Chris Resop (strained oblique, ERD 7/15)
Resop is an interesting story. He’s one of a lot of guys who had an escape clause in his minor-league contract that allows him to take a major-league job, if there’s one out there, if his team hadn’t brought him up by a certain date. Resop was called up rather than losing him after an effective couple months in Triple-A, though the Braves were shifting him to the pen. Just a couple days later, Resop is on the DL with an oblique strain. He was ineffective in two short appearances, which gives us an injury-styled chicken-and-egg issue. Was the oblique causing the ineffectiveness or was the ineffectiveness causing him to overthrow and injure himself? There’s the cynical third choice that this is a way to hide Resop without losing him to the clause, but sources tell me this is your garden-variety oblique strain that should cost him about a month.

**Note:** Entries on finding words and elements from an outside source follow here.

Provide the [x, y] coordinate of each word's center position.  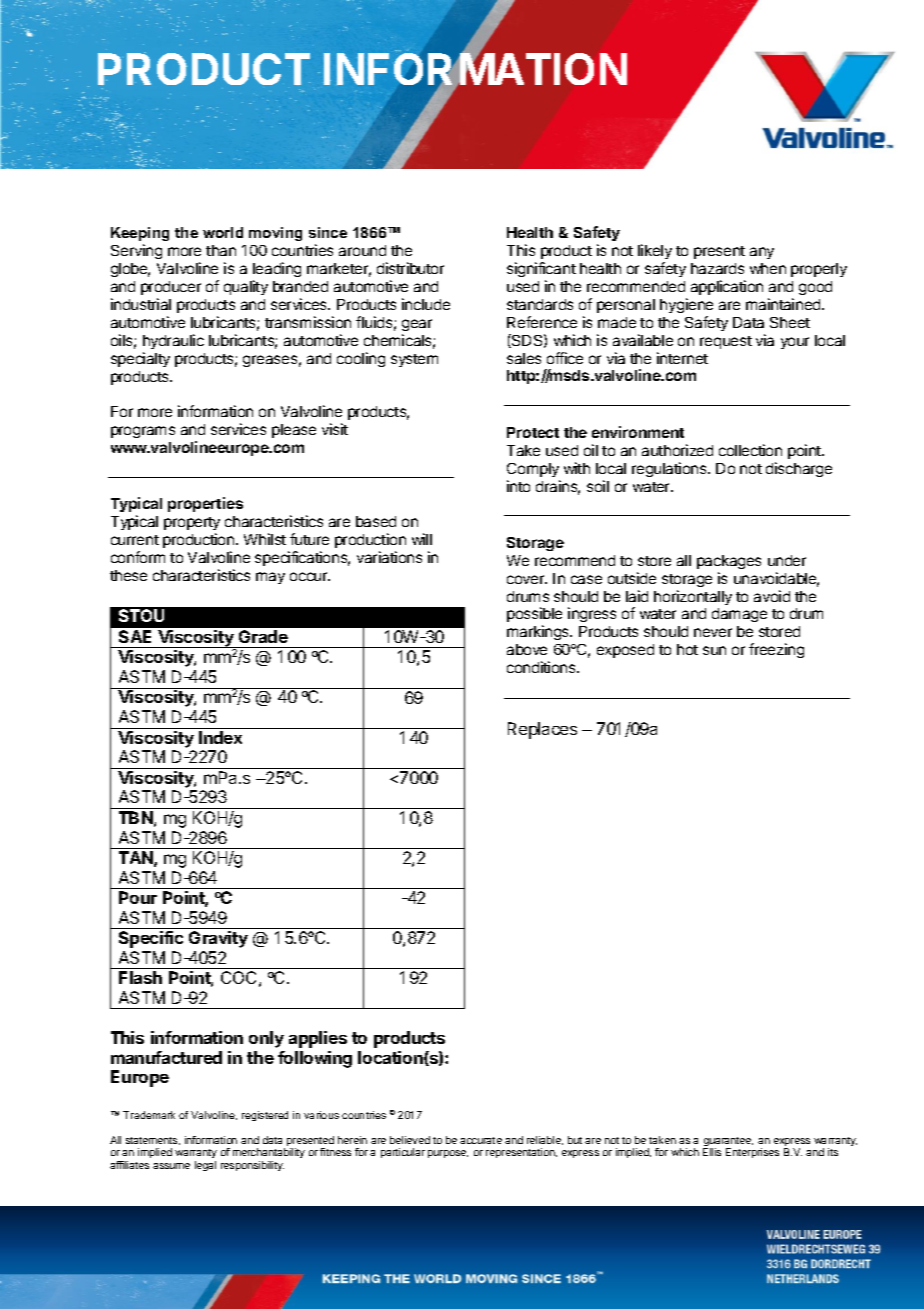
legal [205, 1166]
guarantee [728, 1143]
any [762, 253]
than [221, 250]
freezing [776, 650]
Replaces [542, 730]
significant [541, 271]
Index [220, 737]
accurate [481, 1140]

Quick Cuts: Congrats to Ari Kaplan, who’ll be an interesting voice in the Cubs' front office. … Is it just me, or are we seeing more pitchers get decisions in this “year of the pitcher”? Looking at the league leaders, it seems that all but Andy Pettitte are getting decisions in almost all of their starts. … Here’s another interesting stat: At the one-third mark of the season, the league leader in pitcher abuse points (Ubaldo Jimenez, who’s pretty good) has less than one-sixth the PAP as 2000’s league leader. … Jason Bartlett was activated and back in the lineup. His hamstring strain appears to be completely healed. … Nelson Cruz will start a three-game rehab assignment at Triple-A. If his hamstring has no issues, he’ll be up this weekend. … Tommy Hunter left his start with what was described as a right hip flexor strain. … Learn from other’s mistakes, young men. … Austin Jackson came out of an MRI with positive news and negative results. His back injury is said to be a simple strain. … Kyle Blanks’ rehab clock runs out on Sunday, so like it or not, the Padres will have to activate him or option him. … Newsday reports that Carlos Beltran had a “noticeable limp” when playing center field in a simulated game yesterday. That’s not good, but not unexpected, either. … I’m still not tweeting, but I thought about the one feature I really want on there. I want to know how many times I’ve interacted with someone. I’m not sure how that would be counted, maybe a reply, but I think knowing who’s just reading and who’s involved is more important than I realized.